Data listing
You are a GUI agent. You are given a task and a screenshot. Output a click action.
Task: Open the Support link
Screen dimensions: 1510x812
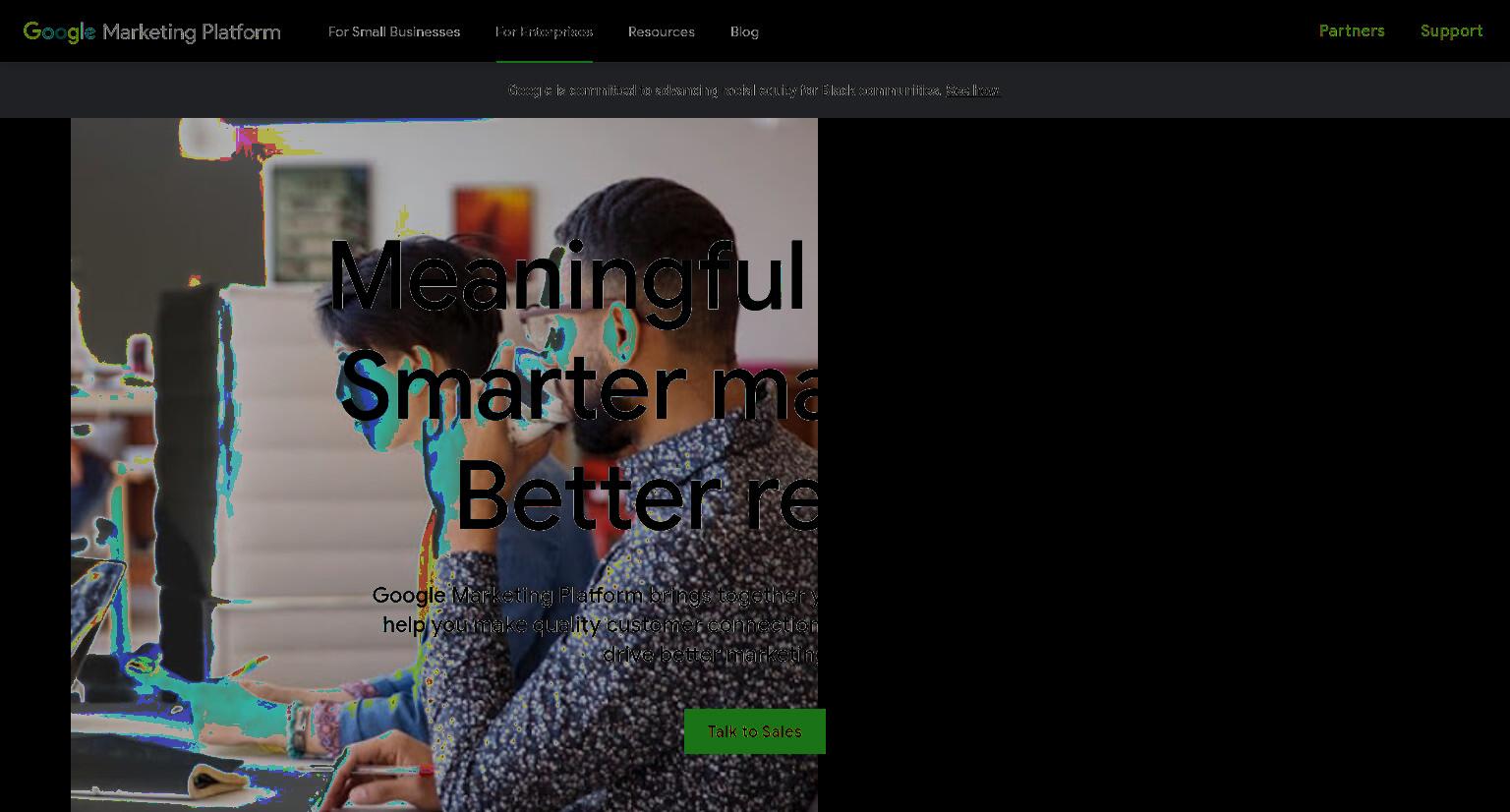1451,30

--

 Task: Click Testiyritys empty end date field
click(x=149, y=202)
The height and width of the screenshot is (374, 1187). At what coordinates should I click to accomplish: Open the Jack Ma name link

...

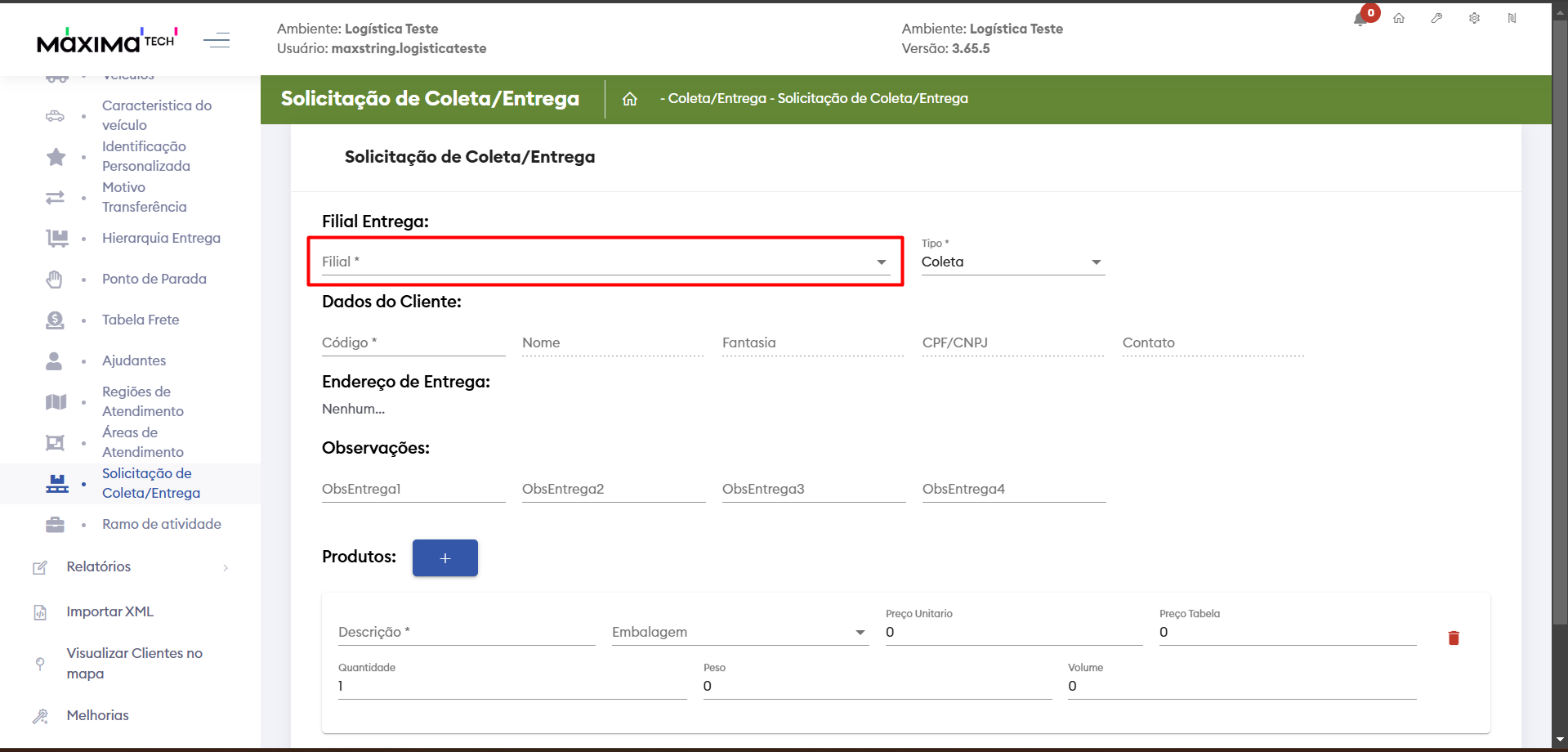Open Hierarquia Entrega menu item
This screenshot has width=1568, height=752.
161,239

Exercise goal
From the data above, output exactly the lines between the one containing "Task: Click Testiyritys empty end date field" and the one containing "The height and", counting both of them.

Written answer
 Task: Click Testiyritys empty end date field
click(x=149, y=202)
The height and width of the screenshot is (374, 1187). At what coordinates should I click to accomplish: Open the Jack Ma name link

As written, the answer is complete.